Dataset entries:
• • • • • • •

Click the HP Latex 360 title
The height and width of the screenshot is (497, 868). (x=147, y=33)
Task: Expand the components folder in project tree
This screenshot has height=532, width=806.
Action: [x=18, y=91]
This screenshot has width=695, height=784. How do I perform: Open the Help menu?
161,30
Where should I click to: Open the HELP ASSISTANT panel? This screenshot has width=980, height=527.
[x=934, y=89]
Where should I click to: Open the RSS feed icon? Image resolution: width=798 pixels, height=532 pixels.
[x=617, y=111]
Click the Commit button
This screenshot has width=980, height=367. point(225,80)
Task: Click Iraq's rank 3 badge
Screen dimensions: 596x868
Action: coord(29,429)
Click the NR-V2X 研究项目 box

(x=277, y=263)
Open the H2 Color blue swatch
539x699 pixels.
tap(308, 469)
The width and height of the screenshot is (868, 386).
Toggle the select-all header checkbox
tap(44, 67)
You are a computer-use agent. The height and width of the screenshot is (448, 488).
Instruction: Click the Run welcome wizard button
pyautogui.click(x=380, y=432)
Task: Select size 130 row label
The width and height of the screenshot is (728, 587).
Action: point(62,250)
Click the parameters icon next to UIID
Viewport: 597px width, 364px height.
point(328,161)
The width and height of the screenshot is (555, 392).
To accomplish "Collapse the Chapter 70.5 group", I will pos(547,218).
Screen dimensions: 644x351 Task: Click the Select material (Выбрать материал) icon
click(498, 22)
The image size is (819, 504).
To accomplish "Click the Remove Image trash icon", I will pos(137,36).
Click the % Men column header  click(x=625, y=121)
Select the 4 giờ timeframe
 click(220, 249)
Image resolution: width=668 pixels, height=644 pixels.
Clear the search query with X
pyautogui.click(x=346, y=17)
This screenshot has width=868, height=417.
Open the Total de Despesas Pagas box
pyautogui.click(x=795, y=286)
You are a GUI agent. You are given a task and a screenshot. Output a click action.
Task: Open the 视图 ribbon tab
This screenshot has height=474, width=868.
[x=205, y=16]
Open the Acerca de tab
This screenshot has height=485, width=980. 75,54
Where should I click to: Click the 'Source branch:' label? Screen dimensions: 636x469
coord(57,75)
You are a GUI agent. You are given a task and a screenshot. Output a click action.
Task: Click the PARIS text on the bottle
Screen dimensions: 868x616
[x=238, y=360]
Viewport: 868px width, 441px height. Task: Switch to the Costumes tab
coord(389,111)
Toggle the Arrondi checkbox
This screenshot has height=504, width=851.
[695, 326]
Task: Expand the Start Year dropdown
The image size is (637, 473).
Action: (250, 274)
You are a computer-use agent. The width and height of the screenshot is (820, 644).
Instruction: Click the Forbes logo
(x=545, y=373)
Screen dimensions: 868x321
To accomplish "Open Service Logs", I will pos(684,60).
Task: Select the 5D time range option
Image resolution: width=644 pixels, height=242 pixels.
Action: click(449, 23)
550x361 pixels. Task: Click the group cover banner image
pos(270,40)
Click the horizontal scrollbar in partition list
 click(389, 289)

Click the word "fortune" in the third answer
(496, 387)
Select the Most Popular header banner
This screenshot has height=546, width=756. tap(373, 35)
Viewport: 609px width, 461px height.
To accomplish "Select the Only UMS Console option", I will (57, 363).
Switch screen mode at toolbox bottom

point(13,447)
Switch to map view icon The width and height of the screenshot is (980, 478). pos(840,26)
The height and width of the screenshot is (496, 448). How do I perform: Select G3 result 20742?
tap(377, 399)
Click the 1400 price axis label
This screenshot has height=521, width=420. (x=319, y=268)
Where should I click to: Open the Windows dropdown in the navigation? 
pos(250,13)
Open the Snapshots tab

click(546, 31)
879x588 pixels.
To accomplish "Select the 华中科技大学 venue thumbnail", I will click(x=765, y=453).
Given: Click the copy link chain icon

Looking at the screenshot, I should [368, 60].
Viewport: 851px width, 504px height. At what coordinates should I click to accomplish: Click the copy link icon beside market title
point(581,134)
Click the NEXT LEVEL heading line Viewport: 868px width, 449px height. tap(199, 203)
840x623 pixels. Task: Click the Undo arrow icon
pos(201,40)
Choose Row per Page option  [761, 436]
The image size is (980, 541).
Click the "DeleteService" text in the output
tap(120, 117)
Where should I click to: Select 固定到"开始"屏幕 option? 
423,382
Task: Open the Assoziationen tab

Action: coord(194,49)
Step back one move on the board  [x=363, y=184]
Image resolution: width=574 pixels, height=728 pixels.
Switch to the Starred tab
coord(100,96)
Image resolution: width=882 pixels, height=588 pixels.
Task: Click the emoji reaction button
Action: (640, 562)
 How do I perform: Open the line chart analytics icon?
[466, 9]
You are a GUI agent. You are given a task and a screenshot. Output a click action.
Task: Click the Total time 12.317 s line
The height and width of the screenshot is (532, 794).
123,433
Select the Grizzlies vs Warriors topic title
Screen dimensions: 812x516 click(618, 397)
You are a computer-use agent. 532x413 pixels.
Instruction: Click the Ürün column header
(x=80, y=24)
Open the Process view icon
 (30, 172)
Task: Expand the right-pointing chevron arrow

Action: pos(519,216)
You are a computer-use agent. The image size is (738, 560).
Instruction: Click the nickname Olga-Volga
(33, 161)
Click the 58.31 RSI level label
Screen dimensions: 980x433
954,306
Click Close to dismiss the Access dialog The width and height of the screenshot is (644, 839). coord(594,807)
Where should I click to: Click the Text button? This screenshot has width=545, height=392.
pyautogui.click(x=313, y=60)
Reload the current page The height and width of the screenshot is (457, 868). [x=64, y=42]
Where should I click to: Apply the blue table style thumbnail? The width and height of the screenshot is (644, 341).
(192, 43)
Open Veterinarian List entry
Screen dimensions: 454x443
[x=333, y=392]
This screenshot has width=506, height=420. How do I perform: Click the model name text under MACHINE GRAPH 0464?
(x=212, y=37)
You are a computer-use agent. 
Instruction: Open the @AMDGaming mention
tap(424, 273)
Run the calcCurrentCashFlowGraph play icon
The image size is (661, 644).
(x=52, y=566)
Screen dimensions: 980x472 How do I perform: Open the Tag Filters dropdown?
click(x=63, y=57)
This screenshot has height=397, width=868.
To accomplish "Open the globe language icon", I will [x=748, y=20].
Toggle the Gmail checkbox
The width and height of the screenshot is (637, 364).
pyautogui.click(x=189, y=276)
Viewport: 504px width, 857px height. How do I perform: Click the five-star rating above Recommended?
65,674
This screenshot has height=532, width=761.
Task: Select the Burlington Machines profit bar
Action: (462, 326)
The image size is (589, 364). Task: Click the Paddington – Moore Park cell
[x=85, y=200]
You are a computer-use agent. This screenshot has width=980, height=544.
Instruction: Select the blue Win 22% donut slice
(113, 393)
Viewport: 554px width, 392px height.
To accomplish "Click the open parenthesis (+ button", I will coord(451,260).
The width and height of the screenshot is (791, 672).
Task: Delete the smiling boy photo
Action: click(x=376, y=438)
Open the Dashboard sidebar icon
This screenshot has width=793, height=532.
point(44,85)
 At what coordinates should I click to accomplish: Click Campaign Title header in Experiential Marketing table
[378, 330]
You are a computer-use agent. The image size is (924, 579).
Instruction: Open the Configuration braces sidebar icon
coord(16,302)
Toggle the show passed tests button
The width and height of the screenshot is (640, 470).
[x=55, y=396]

• • • • • • •

=== Problem ===
Of the lines above, retype only those from the line containing "You are a computer-use agent. The image size is (738, 560)." through the line containing "Toggle the show passed tests button", including both, exactly.

=== Task response ===
You are a computer-use agent. The image size is (738, 560).
Instruction: Click the nickname Olga-Volga
(33, 161)
Click the 58.31 RSI level label
Screen dimensions: 980x433
954,306
Click Close to dismiss the Access dialog The width and height of the screenshot is (644, 839). coord(594,807)
Where should I click to: Click the Text button? This screenshot has width=545, height=392.
pyautogui.click(x=313, y=60)
Reload the current page The height and width of the screenshot is (457, 868). [x=64, y=42]
Where should I click to: Apply the blue table style thumbnail? The width and height of the screenshot is (644, 341).
(192, 43)
Open Veterinarian List entry
Screen dimensions: 454x443
[x=333, y=392]
This screenshot has width=506, height=420. How do I perform: Click the model name text under MACHINE GRAPH 0464?
(x=212, y=37)
You are a computer-use agent. 
Instruction: Open the @AMDGaming mention
tap(424, 273)
Run the calcCurrentCashFlowGraph play icon
The image size is (661, 644).
(x=52, y=566)
Screen dimensions: 980x472 How do I perform: Open the Tag Filters dropdown?
click(x=63, y=57)
This screenshot has height=397, width=868.
To accomplish "Open the globe language icon", I will [x=748, y=20].
Toggle the Gmail checkbox
The width and height of the screenshot is (637, 364).
pyautogui.click(x=189, y=276)
Viewport: 504px width, 857px height. How do I perform: Click the five-star rating above Recommended?
65,674
This screenshot has height=532, width=761.
Task: Select the Burlington Machines profit bar
Action: (462, 326)
The image size is (589, 364). Task: Click the Paddington – Moore Park cell
[x=85, y=200]
You are a computer-use agent. This screenshot has width=980, height=544.
Instruction: Select the blue Win 22% donut slice
(113, 393)
Viewport: 554px width, 392px height.
To accomplish "Click the open parenthesis (+ button", I will coord(451,260).
The width and height of the screenshot is (791, 672).
Task: Delete the smiling boy photo
Action: click(x=376, y=438)
Open the Dashboard sidebar icon
This screenshot has width=793, height=532.
point(44,85)
 At what coordinates should I click to accomplish: Click Campaign Title header in Experiential Marketing table
[378, 330]
You are a computer-use agent. The image size is (924, 579).
Instruction: Open the Configuration braces sidebar icon
coord(16,302)
Toggle the show passed tests button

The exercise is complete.